Warriors in the Crossfire
Ages: 11–14
Pages: 216
List Price: $17.95
Cover: Hardcover
Published: 4/1/2010
ISBN: 1-59078-661-0
ISBN-13: 978-1-59078-661-1
In the South Pacific during World War II, Joseph takes responsibility for his people. On the island of Saipan, the war is a distant idea for Joseph. The Japanese, who have governed the island for twenty-five years, mix regularly with the native islanders. Though no one questions who holds power, the two peoples coexist peacefully. One of the only islanders allowed into the Japanese school, Joseph is the son of the Chamorro chief and proud of his heritage. He seeks to fight against the oppressors, as his warrior ancestors did, and is openly defiant. War approaches, though, and Joseph’s responsibility to his people grows uncomfortable. Through a personal crisis and then engagement in a large battle of the war, Joseph begins to learn the true practices of a warrior.

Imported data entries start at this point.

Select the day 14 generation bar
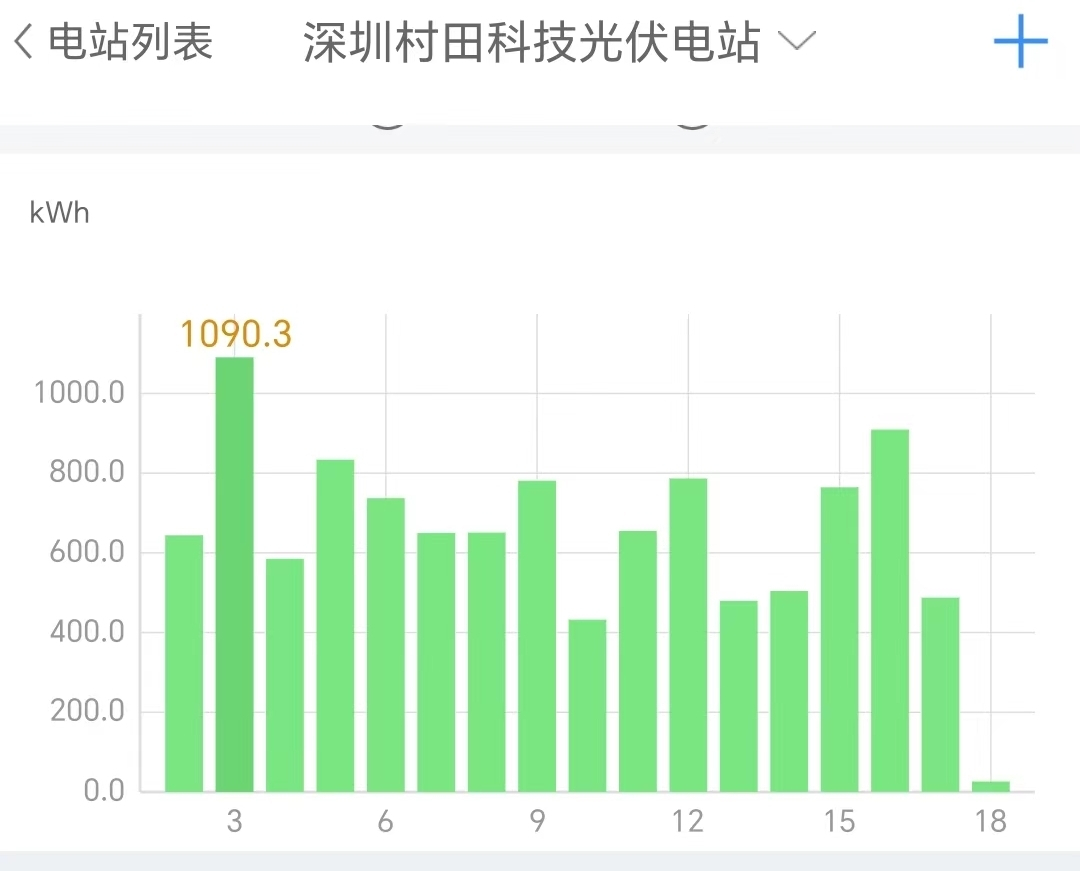 [789, 691]
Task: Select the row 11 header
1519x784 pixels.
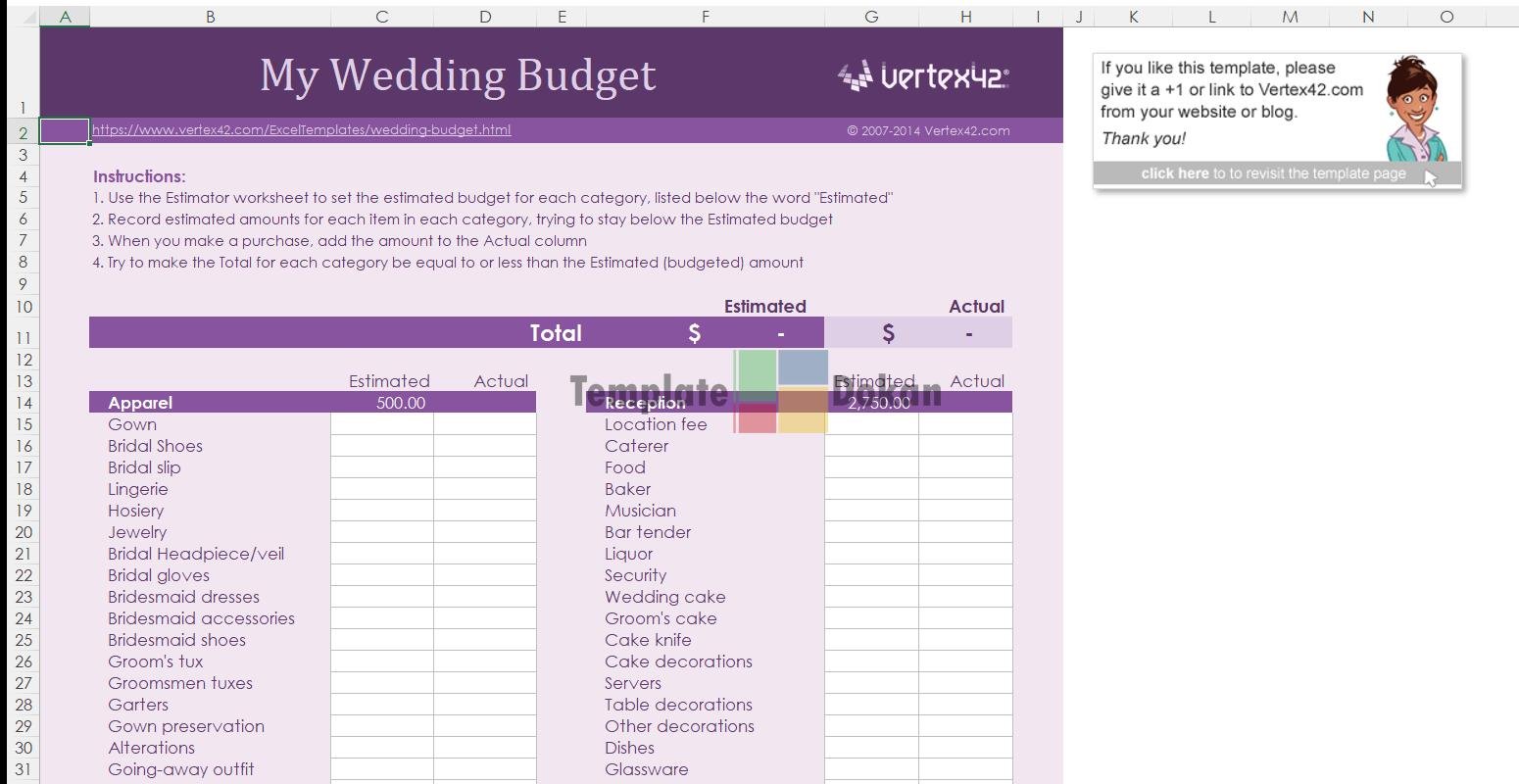Action: (24, 337)
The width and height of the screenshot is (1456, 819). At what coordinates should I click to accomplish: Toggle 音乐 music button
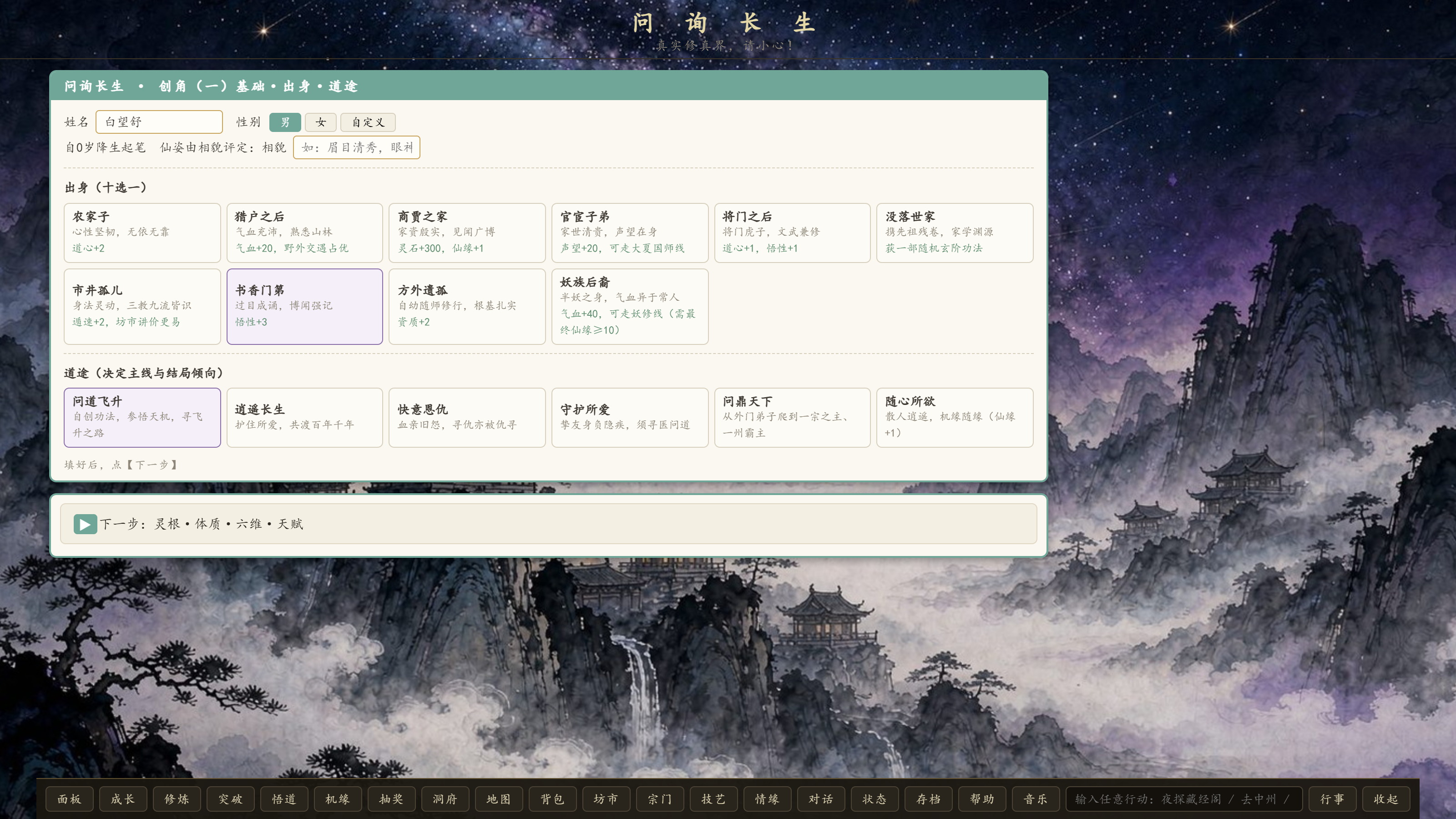[x=1036, y=799]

In this debut novel, Nancy Bo Flood creates clear-voiced characters who move convincingly through war and mounting pressure. Her experience as a teacher in and resident of Saipan creates a backdrop that reveals the texture of the island, its history, and its culture. Readers will feel Joseph’s strain as they become familiar with this little-known chapter of American history.
Kento squeezed my arm and pointed to four distant silhouettes. He used the silent hand signals we had practiced, and mimicked my every move, crouching low beneath branches of coconut palms, then scooting his legs into the tangled bush and vines. We lay motionless in the hot sand. …
“Stay face down! Don’t move,” I whispered.
“But the rats, Joseph.”
“Rats bite, Kento, bullets kill. Stay down.”
—FROM THE BOOK
Reviews
"In World War II, the United States fought Japan for control of the Pacific islands, but what about the people who already lived on those islands? This brief and powerful story will help to keep alive the memory of indigenous families caught in the crossfire between the Japanese and American armies. Kento, son of a Japanese official, and Joseph, a villager, are friends on the island of Saipan in the spring of 1944, and it is their friendship and experiences during the war, related in Joseph's first-person point of view, that will bring history home. The final scene, in which thousands of Japanese men, women and children make suicidal leaps off Bonzai Cliff into the sea—and others are butchered before they ever get to the precipice—is so horrifying that this small tale will long linger. The understated design, which includes Japanese characters in the chapter titles and brief, impressionistic poems as chapter lead-ins, makes this volume stand out. An important and little-known perspective on World War II."